**** TASK DATA ****

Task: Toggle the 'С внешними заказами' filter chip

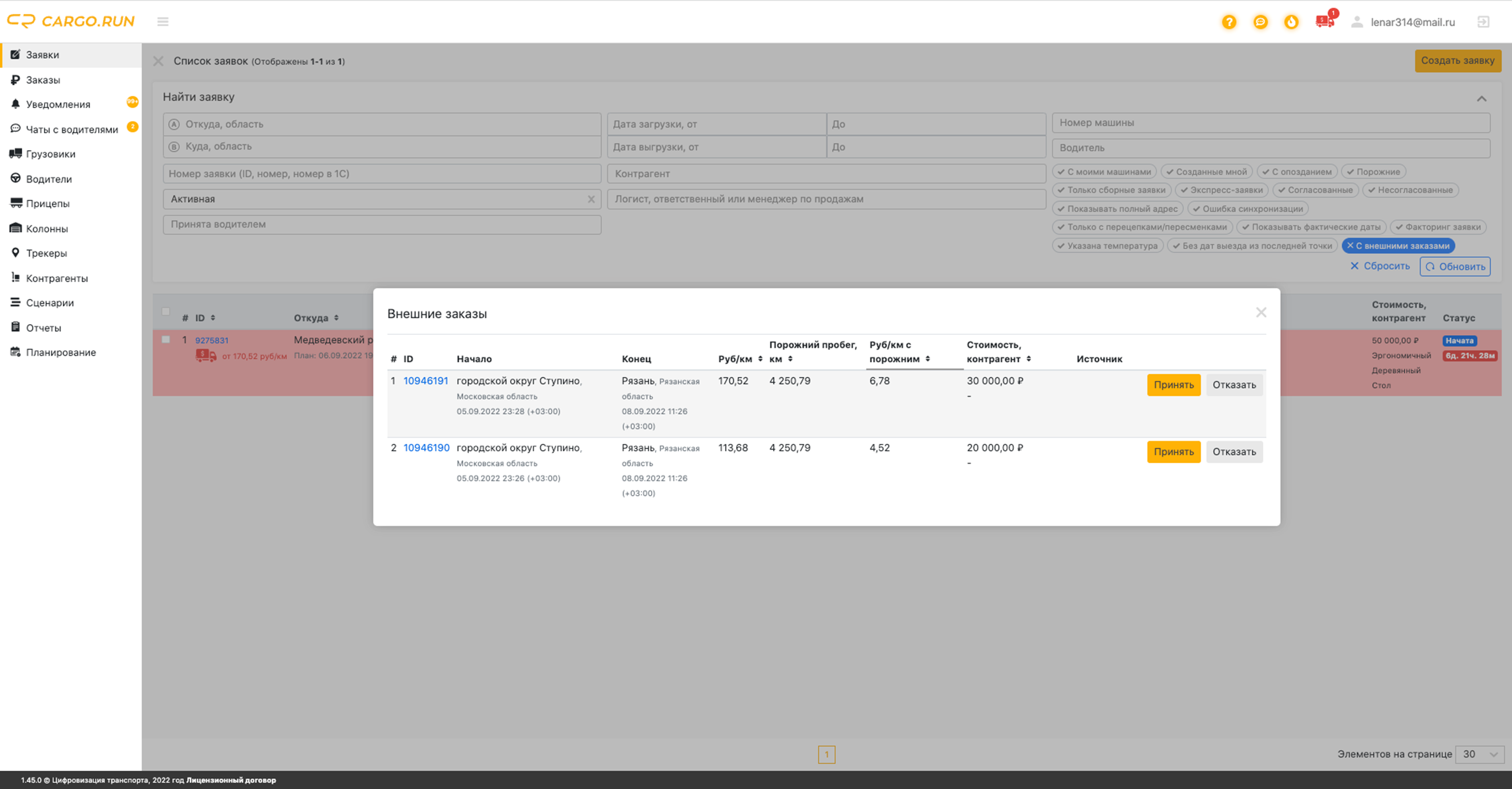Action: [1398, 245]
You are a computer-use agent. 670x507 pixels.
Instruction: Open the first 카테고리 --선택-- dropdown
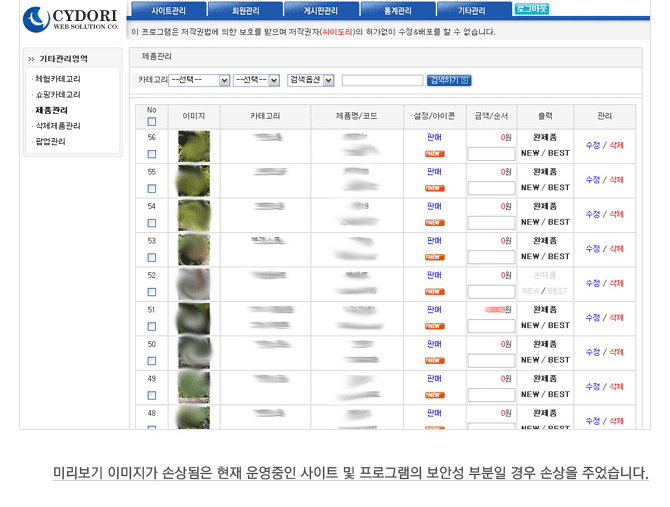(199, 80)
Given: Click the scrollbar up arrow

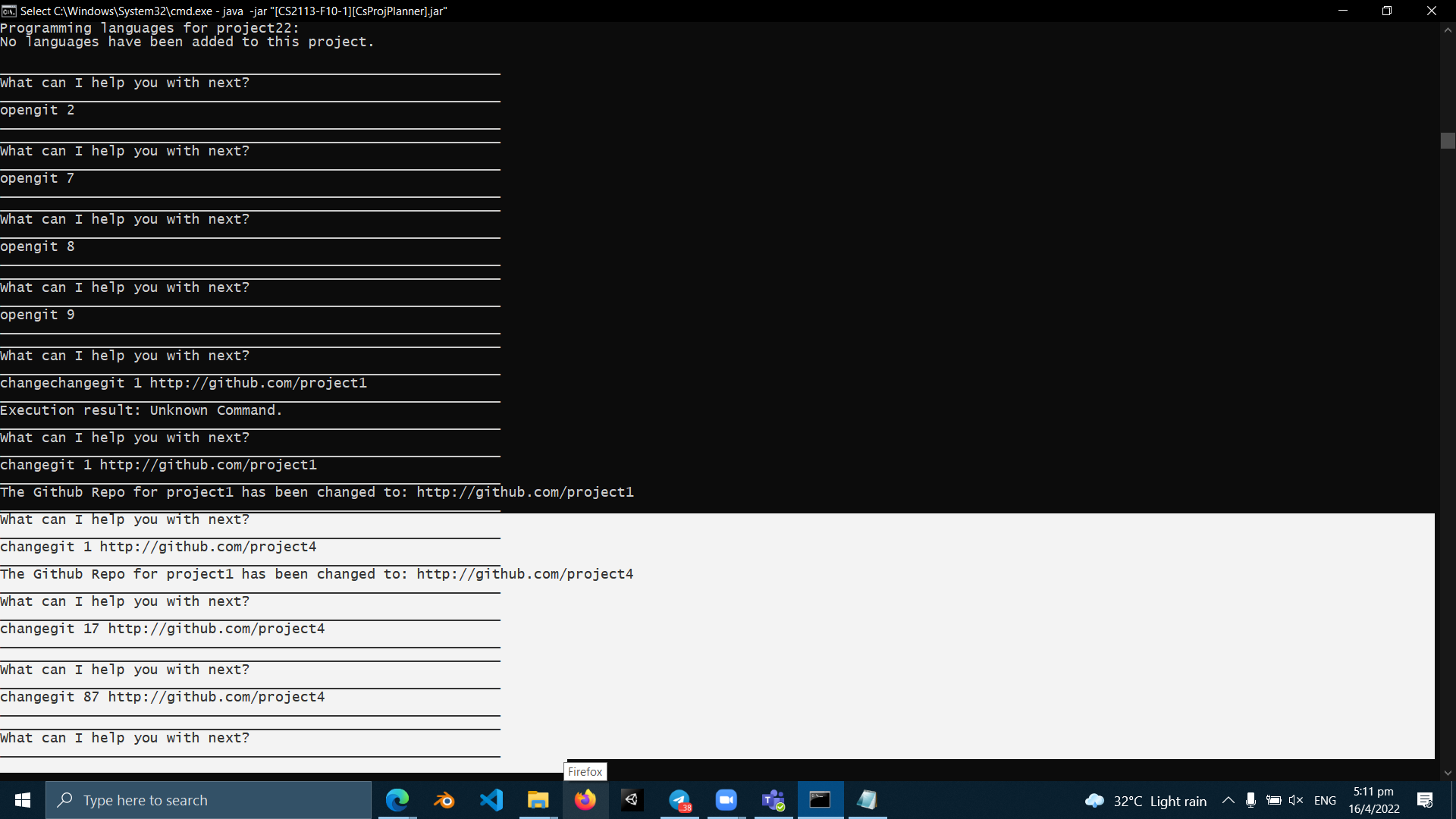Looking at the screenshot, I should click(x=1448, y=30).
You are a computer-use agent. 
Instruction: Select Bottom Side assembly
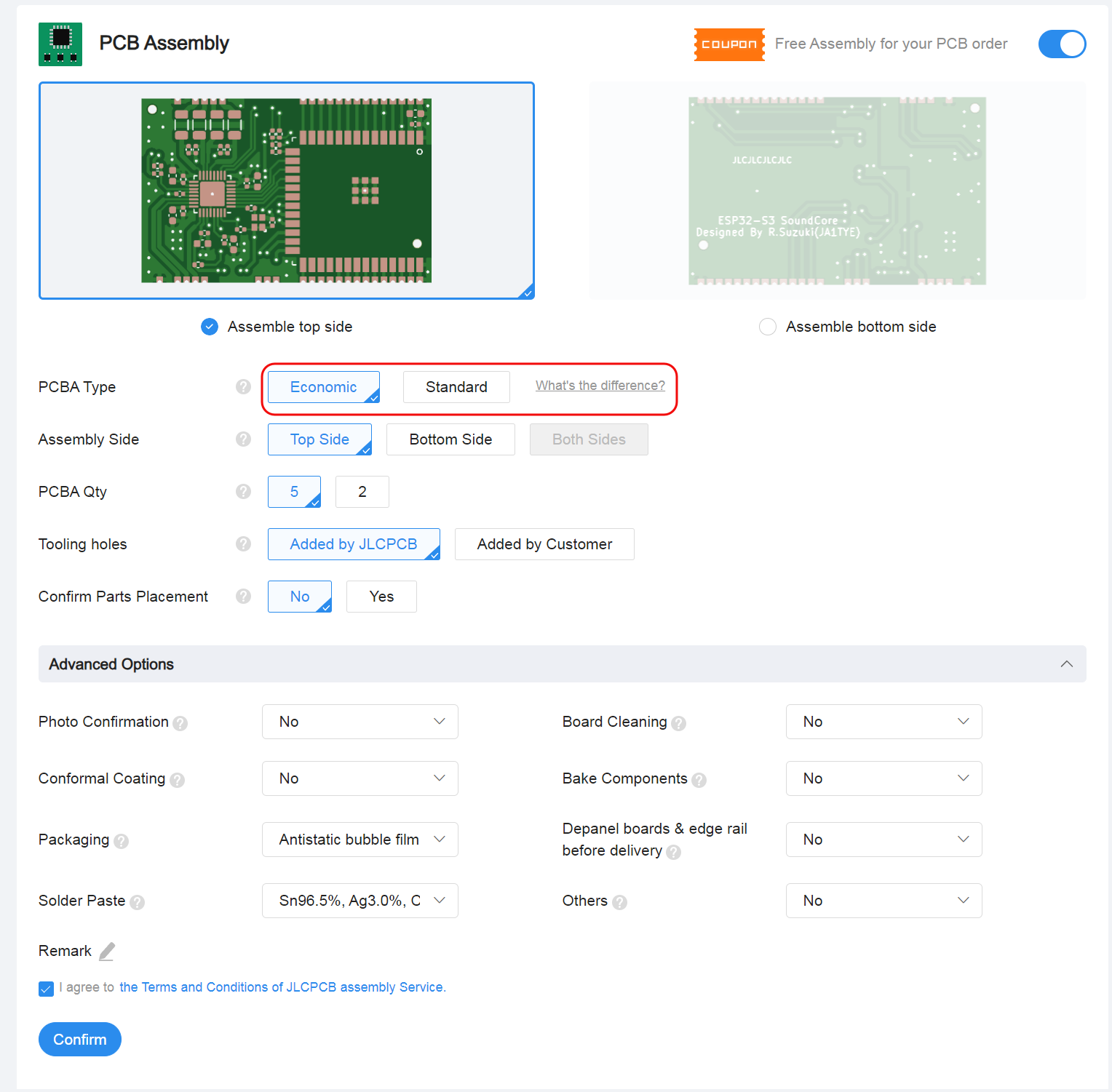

****

EXERCISE DETAILS:
For this exercise, write out the listing verbatim and leave every image out.

SOLUTION FOR THIS EXERCISE:
Task: Toggle the 'С внешними заказами' filter chip

Action: [1398, 245]
You are a computer-use agent. 670x507 pixels.
Instruction: Open the first 카테고리 --선택-- dropdown
(199, 80)
Given: Click the scrollbar up arrow

Looking at the screenshot, I should click(x=1448, y=30).
You are a computer-use agent. 
Instruction: Select Bottom Side assembly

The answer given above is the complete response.